Edited to add: this might lead to a longer post later, but: there are certainly worse hobbies in the world than engaging in Steve McQueen cosplay. Though I will concede that could get expensive quick, especially if you go full “Bullitt” and start looking for a Mustang.

Don’t forget your mittens.

January 12th, 2018

Apropos of nothing in particular:

(Subject line hattip.)

Knife porn.

January 11th, 2018

Neat profile in the HouChron of Dr. Stephen Pustilnik, who is:

  • a forensic pathologist
  • an amateur chef, and
  • a custom knife maker, who specializes in knives for chefs and forensic pathologists.

As he cooked his way through medical school at Washington University in St. Louis, he realized that his success in both the kitchen and the lab depended on knife quality. His stiff steel chef knives severed animal flesh with ease, but the dull, flexible blades used in the morgue slipped against human organs and made dissections difficult.
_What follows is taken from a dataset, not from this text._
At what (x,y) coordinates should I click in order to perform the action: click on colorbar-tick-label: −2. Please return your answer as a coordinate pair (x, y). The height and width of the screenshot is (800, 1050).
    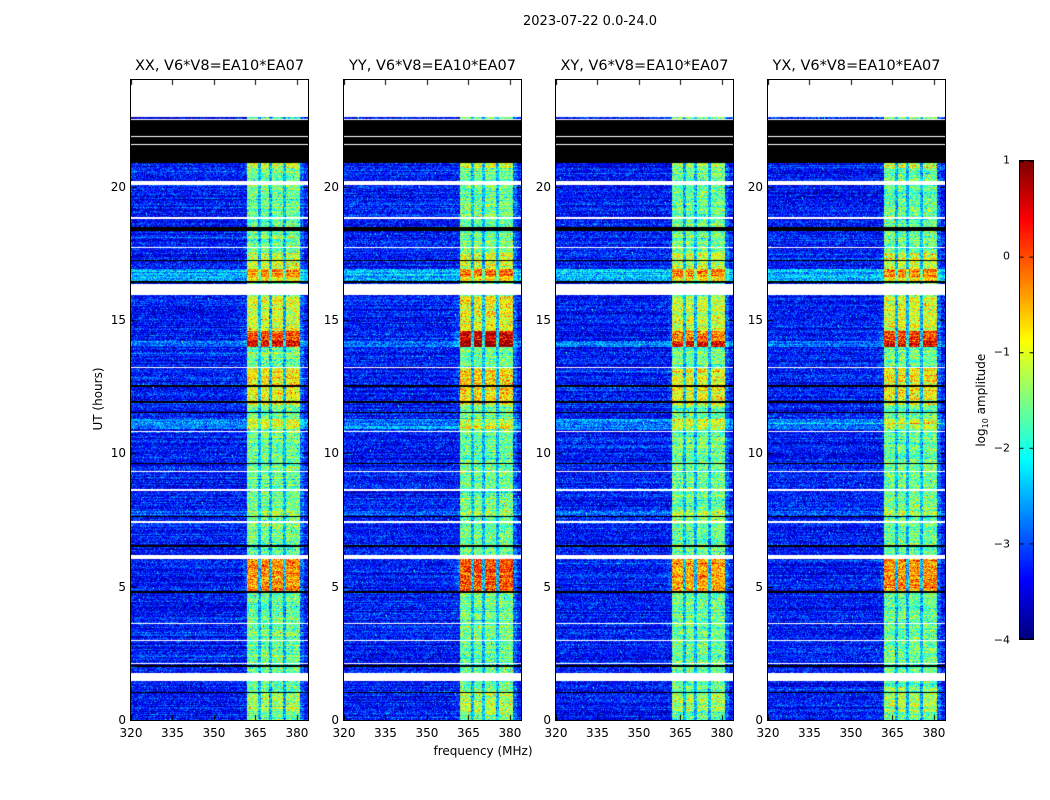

Pustilnik, after spending years examining human bodies, speaks easily of the particular mechanics of the hands. He measures his customers’ palms and observes where the metacarpophalangeal joints – the hinges at the knuckles – rest on a knife handle.
The goal, he said, is for the chef to focus solely on the food, not the way the knife feels.
“When the hand and the blade come together in an ergonomic way, it’s seamless,” he said. “It’s just the chef executing his vision.”